화학공학소재연구정보센터
Industrial & Engineering Chemistry Research, Vol.37, No.11, 4399-4407, 1998
Model simulation and optimization in preparative liquid chromatography using a combination of perturbation and modified collocation methods
A mathematical model describing the behavior of elution peaks in preparative liquid chromatography for multicomponent separation has been solved numerically with the application of the perturbation and modified collocation methods. With application of such a collocation method on the time and axial domains, the governing equations are transformed into a set of recursive, algebraic equations that can be solved efficiently.
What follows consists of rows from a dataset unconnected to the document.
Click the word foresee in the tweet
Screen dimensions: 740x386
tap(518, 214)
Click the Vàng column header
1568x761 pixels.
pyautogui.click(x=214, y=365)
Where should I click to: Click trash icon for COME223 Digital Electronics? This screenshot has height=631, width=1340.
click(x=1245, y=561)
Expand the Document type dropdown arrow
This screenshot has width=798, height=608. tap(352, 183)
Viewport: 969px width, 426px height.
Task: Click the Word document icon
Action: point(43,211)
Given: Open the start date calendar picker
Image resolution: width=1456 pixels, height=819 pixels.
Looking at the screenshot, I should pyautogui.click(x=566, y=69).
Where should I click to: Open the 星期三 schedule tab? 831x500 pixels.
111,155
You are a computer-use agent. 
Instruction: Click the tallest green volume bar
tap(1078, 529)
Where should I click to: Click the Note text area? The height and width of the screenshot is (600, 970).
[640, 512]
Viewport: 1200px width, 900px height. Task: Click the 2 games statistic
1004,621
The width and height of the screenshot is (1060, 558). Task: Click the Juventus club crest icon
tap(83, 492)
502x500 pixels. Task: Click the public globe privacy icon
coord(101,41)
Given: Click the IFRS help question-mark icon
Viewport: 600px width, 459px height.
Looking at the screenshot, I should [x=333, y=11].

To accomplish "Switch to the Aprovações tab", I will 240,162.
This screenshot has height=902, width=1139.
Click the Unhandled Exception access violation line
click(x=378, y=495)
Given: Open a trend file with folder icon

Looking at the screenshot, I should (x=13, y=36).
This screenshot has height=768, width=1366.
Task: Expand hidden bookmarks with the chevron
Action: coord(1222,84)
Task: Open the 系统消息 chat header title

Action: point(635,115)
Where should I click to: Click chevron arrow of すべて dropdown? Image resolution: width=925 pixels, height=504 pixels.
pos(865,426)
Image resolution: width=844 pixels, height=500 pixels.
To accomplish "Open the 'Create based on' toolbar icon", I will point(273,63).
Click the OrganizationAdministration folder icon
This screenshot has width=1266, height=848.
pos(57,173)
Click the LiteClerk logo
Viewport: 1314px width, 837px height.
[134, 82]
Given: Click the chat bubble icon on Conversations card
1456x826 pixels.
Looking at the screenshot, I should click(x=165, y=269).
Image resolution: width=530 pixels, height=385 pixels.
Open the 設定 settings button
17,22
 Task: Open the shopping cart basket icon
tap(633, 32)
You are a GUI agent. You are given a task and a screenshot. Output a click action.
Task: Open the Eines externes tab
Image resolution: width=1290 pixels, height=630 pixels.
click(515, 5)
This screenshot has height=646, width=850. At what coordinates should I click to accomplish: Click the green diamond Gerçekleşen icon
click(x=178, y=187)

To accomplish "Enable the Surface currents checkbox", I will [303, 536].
The simulation results excellently match the reported experimental elution profiles resulting from the separation of a binary mixture of dipeptides on a reversed phase column in the literature. The results from the binary system can be extrapolated to multicomponent separation. For a given system of stationary and mobile phases, the model simulation predicts that the sample volume, concentrations of solutes in the sample, flow velocity, and particle diameter influence the performance of the elution peaks considerably. When samples having a given composition are chromatographied on a prepacked column, the throughputs and optimal injection conditions for achieving the touching-band separation are predictable. The simulation results show that the longer the column length, the larger the production rate, and the column length required,to achieve the touching-band separation increases with sample volume. The production rates for every component also increase with sample volume injected for the preparative proposes.